- [Yapmanız gereken]: Reyhanlı patlamalarıyla ilgili haberde "AK Parti Genel" ile başlayıp "çizgi olduğunu anlattı." ile biten kısmı hiç değiştirmeden kopyalayın.

- [Okunacak metin]:
======

Gündem
  • 11.5.2013 23:28

Kurtulmuş: Provokasyonlar, sabotajlar olacak ama...

AK Parti Genel Başkan Yardımcısı Numan Kurtulmuş, Hatay'ın Reyhanlı ilçesindeki patlamalara ilişkin, "Bu süreçte korkarım ki birçok provokasyonlar, sabotajlar olacak ama kim ne yaparsa yapsın, bu milletin iradesi terörü sona erdirmek, çözümü sağlamak yönündedir" dedi.
          Çizgilerden ilkinin "millete güvenmeyen, birtakım devlet güçlerini elinde bulunduran ve devlet imkanlarıyla birtakım kişileri zengin eden, güçle milleti kontrol eden ve milleti değiştirilmesi, dönüştürülmesi, adam edilmesi gereken güruh gören" siyaset anlayışı olduğuna dikkati çeken Kurtulmuş, diğerinin ise geçmişte Adnan Menderes, Turgut Özal ve Necmettin Erbakan'ın, bugün de Recep Tayyip Erdoğan başkanlığında AK Parti tarafından sürdürülen siyasi çizgi olduğunu anlattı.

======

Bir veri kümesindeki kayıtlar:
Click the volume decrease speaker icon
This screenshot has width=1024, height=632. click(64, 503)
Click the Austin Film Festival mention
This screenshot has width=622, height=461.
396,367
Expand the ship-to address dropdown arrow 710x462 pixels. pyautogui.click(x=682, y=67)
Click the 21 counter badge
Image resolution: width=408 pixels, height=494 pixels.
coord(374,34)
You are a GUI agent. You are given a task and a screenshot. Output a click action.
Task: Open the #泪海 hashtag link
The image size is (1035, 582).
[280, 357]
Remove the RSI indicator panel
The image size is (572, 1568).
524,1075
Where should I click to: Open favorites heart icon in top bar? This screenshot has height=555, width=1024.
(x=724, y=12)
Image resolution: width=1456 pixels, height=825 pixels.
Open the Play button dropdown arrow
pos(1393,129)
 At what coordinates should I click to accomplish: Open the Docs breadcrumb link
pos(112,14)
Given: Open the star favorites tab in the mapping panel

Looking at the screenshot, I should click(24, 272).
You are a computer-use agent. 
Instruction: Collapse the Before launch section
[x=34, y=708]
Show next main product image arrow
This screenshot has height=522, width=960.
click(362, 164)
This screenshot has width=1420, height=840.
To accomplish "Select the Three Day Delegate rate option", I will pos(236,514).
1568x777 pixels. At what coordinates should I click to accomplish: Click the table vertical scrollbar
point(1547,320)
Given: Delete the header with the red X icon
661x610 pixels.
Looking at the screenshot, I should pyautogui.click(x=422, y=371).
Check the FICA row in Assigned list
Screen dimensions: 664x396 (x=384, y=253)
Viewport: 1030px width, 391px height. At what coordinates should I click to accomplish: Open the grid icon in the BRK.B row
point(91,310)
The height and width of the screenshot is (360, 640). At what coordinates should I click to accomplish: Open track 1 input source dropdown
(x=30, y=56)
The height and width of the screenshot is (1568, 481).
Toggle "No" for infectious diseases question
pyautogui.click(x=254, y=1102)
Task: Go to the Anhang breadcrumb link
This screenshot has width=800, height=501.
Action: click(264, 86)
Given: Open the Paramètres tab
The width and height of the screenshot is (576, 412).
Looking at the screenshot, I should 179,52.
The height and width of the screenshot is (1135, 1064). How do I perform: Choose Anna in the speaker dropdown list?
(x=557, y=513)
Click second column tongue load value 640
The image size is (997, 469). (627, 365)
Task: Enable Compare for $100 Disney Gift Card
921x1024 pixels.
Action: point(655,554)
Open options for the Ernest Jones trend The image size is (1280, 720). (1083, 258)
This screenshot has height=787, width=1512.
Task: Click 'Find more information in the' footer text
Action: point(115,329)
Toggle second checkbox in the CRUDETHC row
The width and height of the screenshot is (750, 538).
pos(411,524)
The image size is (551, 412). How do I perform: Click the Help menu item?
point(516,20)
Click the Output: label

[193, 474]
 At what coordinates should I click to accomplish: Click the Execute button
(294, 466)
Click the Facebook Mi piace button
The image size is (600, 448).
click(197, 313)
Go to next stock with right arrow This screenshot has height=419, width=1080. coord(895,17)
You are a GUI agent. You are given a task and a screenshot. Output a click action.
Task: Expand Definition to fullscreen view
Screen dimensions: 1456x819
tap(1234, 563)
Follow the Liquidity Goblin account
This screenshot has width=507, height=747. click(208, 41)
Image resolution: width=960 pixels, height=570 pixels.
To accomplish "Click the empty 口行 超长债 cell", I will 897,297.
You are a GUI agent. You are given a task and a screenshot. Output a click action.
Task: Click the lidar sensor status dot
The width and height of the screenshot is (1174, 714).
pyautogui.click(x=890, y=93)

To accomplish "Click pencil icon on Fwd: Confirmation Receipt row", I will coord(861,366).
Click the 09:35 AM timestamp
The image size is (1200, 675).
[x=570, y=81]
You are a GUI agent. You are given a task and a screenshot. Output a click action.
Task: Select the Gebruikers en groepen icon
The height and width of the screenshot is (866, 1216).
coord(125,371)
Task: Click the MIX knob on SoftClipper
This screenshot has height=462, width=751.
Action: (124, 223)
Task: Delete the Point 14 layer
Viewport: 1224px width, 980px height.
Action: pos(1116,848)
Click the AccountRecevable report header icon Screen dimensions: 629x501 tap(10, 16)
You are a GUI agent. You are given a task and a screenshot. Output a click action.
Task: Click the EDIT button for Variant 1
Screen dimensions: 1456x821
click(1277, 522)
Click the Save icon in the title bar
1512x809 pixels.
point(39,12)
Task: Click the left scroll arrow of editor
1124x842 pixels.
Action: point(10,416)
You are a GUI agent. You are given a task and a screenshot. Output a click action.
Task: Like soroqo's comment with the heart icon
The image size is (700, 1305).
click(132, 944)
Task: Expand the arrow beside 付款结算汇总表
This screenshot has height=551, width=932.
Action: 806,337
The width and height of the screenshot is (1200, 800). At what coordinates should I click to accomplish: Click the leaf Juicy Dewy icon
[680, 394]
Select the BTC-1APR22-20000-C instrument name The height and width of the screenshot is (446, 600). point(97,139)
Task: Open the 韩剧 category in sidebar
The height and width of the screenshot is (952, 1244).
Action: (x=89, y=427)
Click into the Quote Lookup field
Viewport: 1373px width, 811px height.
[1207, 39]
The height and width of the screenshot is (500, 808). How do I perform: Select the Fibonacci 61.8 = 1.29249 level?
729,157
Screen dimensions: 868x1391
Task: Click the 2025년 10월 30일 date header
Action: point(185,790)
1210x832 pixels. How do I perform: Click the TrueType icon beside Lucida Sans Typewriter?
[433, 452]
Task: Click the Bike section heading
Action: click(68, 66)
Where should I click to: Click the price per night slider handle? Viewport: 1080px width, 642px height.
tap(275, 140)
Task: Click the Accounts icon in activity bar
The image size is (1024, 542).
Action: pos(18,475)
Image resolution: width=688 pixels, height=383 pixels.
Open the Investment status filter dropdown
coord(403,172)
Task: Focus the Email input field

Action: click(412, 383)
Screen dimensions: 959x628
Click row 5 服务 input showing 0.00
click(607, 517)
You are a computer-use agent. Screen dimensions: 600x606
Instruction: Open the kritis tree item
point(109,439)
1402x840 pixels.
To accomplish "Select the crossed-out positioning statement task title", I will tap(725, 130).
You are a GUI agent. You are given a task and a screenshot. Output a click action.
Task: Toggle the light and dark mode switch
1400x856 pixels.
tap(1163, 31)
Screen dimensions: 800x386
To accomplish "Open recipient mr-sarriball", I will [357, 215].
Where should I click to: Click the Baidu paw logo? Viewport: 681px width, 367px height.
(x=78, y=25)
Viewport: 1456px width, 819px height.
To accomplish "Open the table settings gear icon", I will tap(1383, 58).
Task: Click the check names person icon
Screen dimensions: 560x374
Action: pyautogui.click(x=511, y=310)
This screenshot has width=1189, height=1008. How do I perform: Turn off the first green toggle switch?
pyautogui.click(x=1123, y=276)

======

- [Yanıt aşağıda]:
AK Parti Genel Başkan Yardımcısı Numan Kurtulmuş, Hatay'ın Reyhanlı ilçesindeki patlamalara ilişkin, "Bu süreçte korkarım ki birçok provokasyonlar, sabotajlar olacak ama kim ne yaparsa yapsın, bu milletin iradesi terörü sona erdirmek, çözümü sağlamak yönündedir" dedi.
          Çizgilerden ilkinin "millete güvenmeyen, birtakım devlet güçlerini elinde bulunduran ve devlet imkanlarıyla birtakım kişileri zengin eden, güçle milleti kontrol eden ve milleti değiştirilmesi, dönüştürülmesi, adam edilmesi gereken güruh gören" siyaset anlayışı olduğuna dikkati çeken Kurtulmuş, diğerinin ise geçmişte Adnan Menderes, Turgut Özal ve Necmettin Erbakan'ın, bugün de Recep Tayyip Erdoğan başkanlığında AK Parti tarafından sürdürülen siyasi çizgi olduğunu anlattı.